The Bill of Rights in the U.S. Constitution was intended by the founders as a limit only on the federal government. After the civil war and the resulting 14th Amendment, the U.S. Supreme Court has selectively incorporated many of the Bill of Rights into the Due Process Clause of the 14th Amendment and applied them to the states. But George has taken that a step further. Every limiting provision in George’s “Conservative Constitution” is a limit on both the federal and state governments. But the states already have their own constitutions with their own Bills of Rights. George’s constitution applies a uniform Bill of Rights to the federal and state governments. That undermines the federalism of the U.S. Constitution. That uniform Bill of Rights would clear the way for the amalgamation and absorption of the states under an all-powerful national government.
Alex Newman in a February 21, 2022 post on the New American, explains:
The dark money-funded “Convention of States” movement to open up the U.S. Constitution to amendments in a constitutional convention appears to be a Deep State plot to put the final nails into the coffin of America’s constitutional republic, warns The New American magazine’s Alex Newman in this episode of Behind The Deep State. Of course, Deep State operatives have long been hoping to overthrow the Constitution and the limits on government it establishes, but they have always failed while trying to use liberals. Now, they are buying prominent conservatives and Republican legislators with shadowy, anonymous money, and obviously deceptive arguments. And they are making much more progress than ever before. Deep State moneyman George Soros, meanwhile, is funding left-wing efforts to call an Article V Convention. On the Convention of States side, one of chief Mark Meckler’s board members and close associates in the effort is actually a member of the Council on Foreign Relations. And this is just the tip of the iceberg. Share this episode widely before it’s too late!

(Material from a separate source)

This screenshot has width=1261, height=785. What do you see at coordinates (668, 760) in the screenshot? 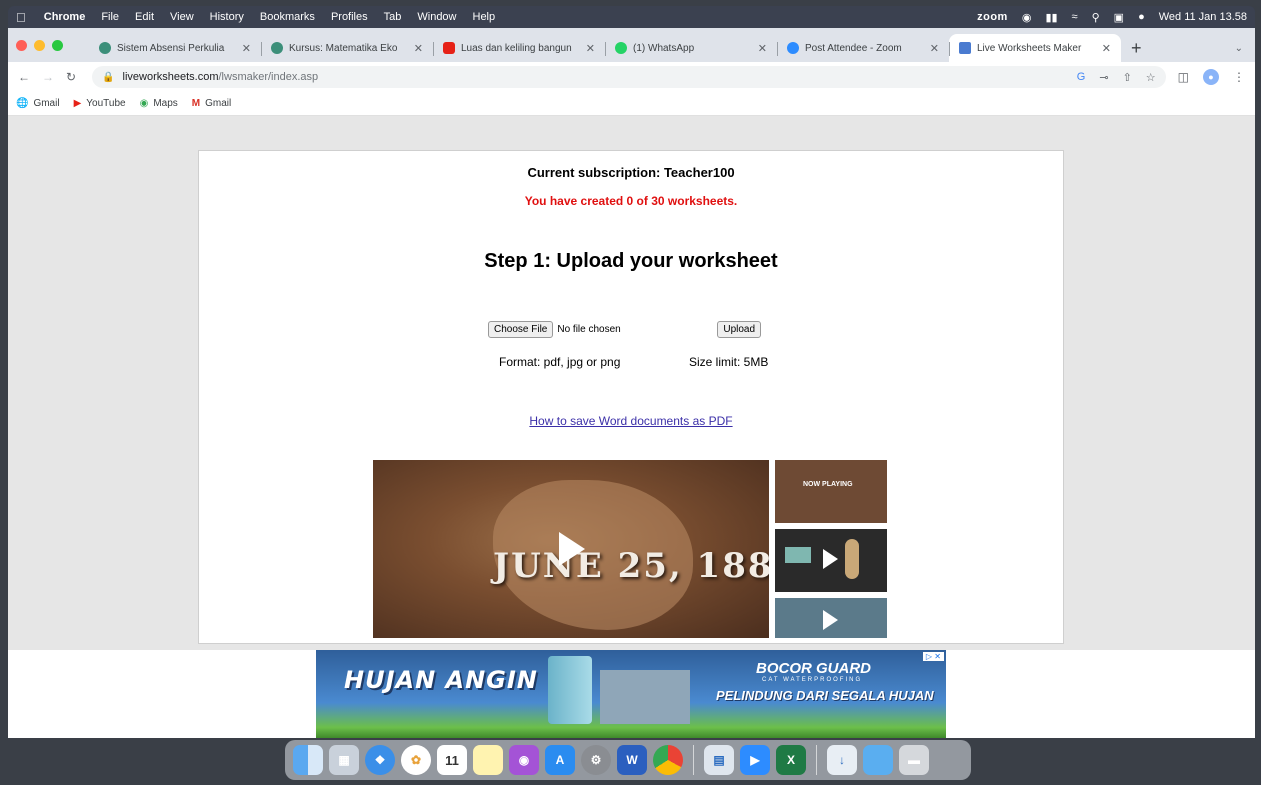
I see `chrome-icon` at bounding box center [668, 760].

For more information, go to Stop a Constitutional Convention.
A far left-wing organization called “Move to Amend” has the objective of creating a “real democracy … through amending the United States Constitution”
You will see such left-wing liberal organizations in “Move to Amend” working toward amending the Constitution as Move On, National Lawyers Guild, New Progressive Alliance, Americans for Democratic Action, Wolf Pac, and the American Humanist Association.
Indeed, Wolf Pac was founded by left-wing radical Cenk Uygur, who is the leader of the Young Turks. Wolf Pac is pushing hard for an Article 5 convention of the states toward the end of radically changing the U.S. Constitution.
How can conservative and socialist groups find common ground in amending the U.S. Constitution? The conservative groups are simply useful idiots being used by clever sociopaths.
“Can two walk together, except they be agreed?” Amos 3:3.